Il ressort de l'ensemble de ces éléments que le libellé dans son intégralité - tendinopathie chronique non rompue non calcifiante avec ou sans enthésopathie de la coiffe des rotateurs objectivée par IRM - exigé pour la reconnaissance du caractère professionnel de l'affection présentée par Mme [U], n'est repris dans aucune des pièces médicales produites.
Au surplus, les avis émis par les deux experts désignés sont clairs, précis et concordent avec leurs constatations.
Par conséquent, en l'absence de maladie désignée dans les mêmes termes que ceux du tableau, il sera retenu que Mme [U] n'apporte pas la preuve lui incombant de l'existence de l'affection telle que strictement désignée dans le tableau n°57 A des maladies professionnelles.

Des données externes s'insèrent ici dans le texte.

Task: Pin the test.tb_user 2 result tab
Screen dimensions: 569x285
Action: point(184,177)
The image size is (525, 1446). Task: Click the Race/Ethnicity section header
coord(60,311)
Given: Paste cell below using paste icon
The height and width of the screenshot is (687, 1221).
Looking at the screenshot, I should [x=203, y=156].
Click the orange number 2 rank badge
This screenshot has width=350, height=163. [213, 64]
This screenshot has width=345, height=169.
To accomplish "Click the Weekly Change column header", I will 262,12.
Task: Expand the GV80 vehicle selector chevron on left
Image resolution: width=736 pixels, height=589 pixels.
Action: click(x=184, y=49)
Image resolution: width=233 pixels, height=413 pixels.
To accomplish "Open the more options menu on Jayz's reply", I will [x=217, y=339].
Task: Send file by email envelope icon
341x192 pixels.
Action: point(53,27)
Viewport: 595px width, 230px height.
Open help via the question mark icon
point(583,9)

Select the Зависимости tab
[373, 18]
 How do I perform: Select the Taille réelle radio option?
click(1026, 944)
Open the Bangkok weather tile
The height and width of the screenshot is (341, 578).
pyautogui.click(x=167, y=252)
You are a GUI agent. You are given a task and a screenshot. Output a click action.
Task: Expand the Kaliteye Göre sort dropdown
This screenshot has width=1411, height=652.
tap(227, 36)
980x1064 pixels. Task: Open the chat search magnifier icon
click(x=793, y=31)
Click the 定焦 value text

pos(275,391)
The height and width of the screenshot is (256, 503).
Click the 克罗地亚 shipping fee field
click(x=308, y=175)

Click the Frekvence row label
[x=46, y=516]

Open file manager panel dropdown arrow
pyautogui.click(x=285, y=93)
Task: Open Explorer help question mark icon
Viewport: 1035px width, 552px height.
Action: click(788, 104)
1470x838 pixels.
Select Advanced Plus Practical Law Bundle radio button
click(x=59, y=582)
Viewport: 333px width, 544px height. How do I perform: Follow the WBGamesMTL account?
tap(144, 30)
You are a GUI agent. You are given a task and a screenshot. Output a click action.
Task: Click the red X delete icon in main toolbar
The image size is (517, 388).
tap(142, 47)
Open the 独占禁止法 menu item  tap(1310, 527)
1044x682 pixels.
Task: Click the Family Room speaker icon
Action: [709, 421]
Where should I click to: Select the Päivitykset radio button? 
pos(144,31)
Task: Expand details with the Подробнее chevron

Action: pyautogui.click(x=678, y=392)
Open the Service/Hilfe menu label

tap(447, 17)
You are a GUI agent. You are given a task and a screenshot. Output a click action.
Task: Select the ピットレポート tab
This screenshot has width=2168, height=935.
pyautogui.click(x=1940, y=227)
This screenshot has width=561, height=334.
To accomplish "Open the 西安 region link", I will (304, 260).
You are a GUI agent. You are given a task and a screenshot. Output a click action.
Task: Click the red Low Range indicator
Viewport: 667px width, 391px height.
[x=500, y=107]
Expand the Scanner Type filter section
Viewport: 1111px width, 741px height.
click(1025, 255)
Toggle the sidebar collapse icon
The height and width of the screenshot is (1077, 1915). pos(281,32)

Dès lors, le jugement querellé sera confirmé en toutes ses dispositions soumises à la cour.
- Sur les dépens
L'alinéa 1er de l'article 696 du code de procédure civile dispose que 'la partie perdante est condamnée aux dépens, à moins que le juge, par décision motivée, n'en mette la totalité ou une fraction à la charge d'une autre partie'.
Mme [U] devra donc supporter la charge du paiement des entiers dépens exposés en cause d'appel.
- Sur les frais irrépétibles
Partie succombante, Mme [U] sera déboutée de ses demandes formées sur le fondement des dispositions de l'article 700 du code de procédure civile.
PAR CES MOTIFS,
La cour,
CONFIRME en toutes ses dispositions déférées le jugement rendu le 13 janvier 2021 par le pôle social du tribunal judiciaire d'Ajaccio ;
Y ajoutant,
DEBOUTE Mme [D] [U] de ses demandes plus amples ou contraires ;
CONDAMNE Mme [D] [U] au paiement des entiers dépens exposés en cause d'appel.